## [Assignment]
Repeat the data exactly, with every line included.

## [Entries shown]
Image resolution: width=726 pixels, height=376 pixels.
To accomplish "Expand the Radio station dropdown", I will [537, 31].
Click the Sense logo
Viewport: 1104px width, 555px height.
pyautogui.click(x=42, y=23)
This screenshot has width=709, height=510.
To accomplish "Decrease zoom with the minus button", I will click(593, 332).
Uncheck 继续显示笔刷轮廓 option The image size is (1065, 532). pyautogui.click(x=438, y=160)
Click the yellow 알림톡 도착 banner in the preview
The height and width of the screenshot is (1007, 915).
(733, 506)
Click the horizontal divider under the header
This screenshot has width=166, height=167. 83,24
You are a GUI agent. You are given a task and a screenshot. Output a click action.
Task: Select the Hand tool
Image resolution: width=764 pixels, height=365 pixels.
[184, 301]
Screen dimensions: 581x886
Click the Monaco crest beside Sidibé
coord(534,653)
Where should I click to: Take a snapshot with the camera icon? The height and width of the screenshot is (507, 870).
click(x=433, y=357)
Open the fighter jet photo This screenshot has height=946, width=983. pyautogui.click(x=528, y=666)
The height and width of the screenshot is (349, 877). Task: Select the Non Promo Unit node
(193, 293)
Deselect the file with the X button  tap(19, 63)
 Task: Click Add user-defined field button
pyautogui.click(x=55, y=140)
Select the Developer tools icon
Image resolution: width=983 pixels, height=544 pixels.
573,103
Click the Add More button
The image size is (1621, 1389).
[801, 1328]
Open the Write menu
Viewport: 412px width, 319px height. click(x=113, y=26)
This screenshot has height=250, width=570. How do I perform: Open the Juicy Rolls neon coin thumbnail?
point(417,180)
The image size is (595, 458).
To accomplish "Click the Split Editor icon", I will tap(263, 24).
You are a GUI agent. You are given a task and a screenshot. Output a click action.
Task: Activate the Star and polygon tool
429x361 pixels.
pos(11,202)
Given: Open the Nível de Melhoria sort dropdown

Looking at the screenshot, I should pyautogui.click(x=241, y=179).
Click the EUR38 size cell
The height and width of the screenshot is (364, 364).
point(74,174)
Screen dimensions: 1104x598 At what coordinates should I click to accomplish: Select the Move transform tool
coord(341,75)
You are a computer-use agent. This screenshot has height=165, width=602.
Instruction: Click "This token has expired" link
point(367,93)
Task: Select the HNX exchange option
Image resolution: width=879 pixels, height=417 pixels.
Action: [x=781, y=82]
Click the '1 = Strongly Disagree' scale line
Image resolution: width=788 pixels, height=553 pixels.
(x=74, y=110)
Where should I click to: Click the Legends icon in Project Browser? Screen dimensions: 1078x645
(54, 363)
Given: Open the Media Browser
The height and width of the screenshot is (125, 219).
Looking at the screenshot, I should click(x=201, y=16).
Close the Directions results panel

## [Answer section]
Image resolution: width=726 pixels, height=376 pixels.
To accomplish "Expand the Radio station dropdown", I will [537, 31].
Click the Sense logo
Viewport: 1104px width, 555px height.
pyautogui.click(x=42, y=23)
This screenshot has width=709, height=510.
To accomplish "Decrease zoom with the minus button", I will click(593, 332).
Uncheck 继续显示笔刷轮廓 option The image size is (1065, 532). pyautogui.click(x=438, y=160)
Click the yellow 알림톡 도착 banner in the preview
The height and width of the screenshot is (1007, 915).
(733, 506)
Click the horizontal divider under the header
This screenshot has width=166, height=167. 83,24
You are a GUI agent. You are given a task and a screenshot. Output a click action.
Task: Select the Hand tool
Image resolution: width=764 pixels, height=365 pixels.
[184, 301]
Screen dimensions: 581x886
Click the Monaco crest beside Sidibé
coord(534,653)
Where should I click to: Take a snapshot with the camera icon? The height and width of the screenshot is (507, 870).
click(x=433, y=357)
Open the fighter jet photo This screenshot has height=946, width=983. pyautogui.click(x=528, y=666)
The height and width of the screenshot is (349, 877). Task: Select the Non Promo Unit node
(193, 293)
Deselect the file with the X button  tap(19, 63)
 Task: Click Add user-defined field button
pyautogui.click(x=55, y=140)
Select the Developer tools icon
Image resolution: width=983 pixels, height=544 pixels.
573,103
Click the Add More button
The image size is (1621, 1389).
[801, 1328]
Open the Write menu
Viewport: 412px width, 319px height. click(x=113, y=26)
This screenshot has height=250, width=570. How do I perform: Open the Juicy Rolls neon coin thumbnail?
point(417,180)
The image size is (595, 458).
To accomplish "Click the Split Editor icon", I will tap(263, 24).
You are a GUI agent. You are given a task and a screenshot. Output a click action.
Task: Activate the Star and polygon tool
429x361 pixels.
pos(11,202)
Given: Open the Nível de Melhoria sort dropdown

Looking at the screenshot, I should pyautogui.click(x=241, y=179).
Click the EUR38 size cell
The height and width of the screenshot is (364, 364).
point(74,174)
Screen dimensions: 1104x598 At what coordinates should I click to accomplish: Select the Move transform tool
coord(341,75)
You are a computer-use agent. This screenshot has height=165, width=602.
Instruction: Click "This token has expired" link
point(367,93)
Task: Select the HNX exchange option
Image resolution: width=879 pixels, height=417 pixels.
Action: [x=781, y=82]
Click the '1 = Strongly Disagree' scale line
Image resolution: width=788 pixels, height=553 pixels.
(x=74, y=110)
Where should I click to: Click the Legends icon in Project Browser? Screen dimensions: 1078x645
(54, 363)
Given: Open the Media Browser
The height and width of the screenshot is (125, 219).
Looking at the screenshot, I should click(x=201, y=16).
Close the Directions results panel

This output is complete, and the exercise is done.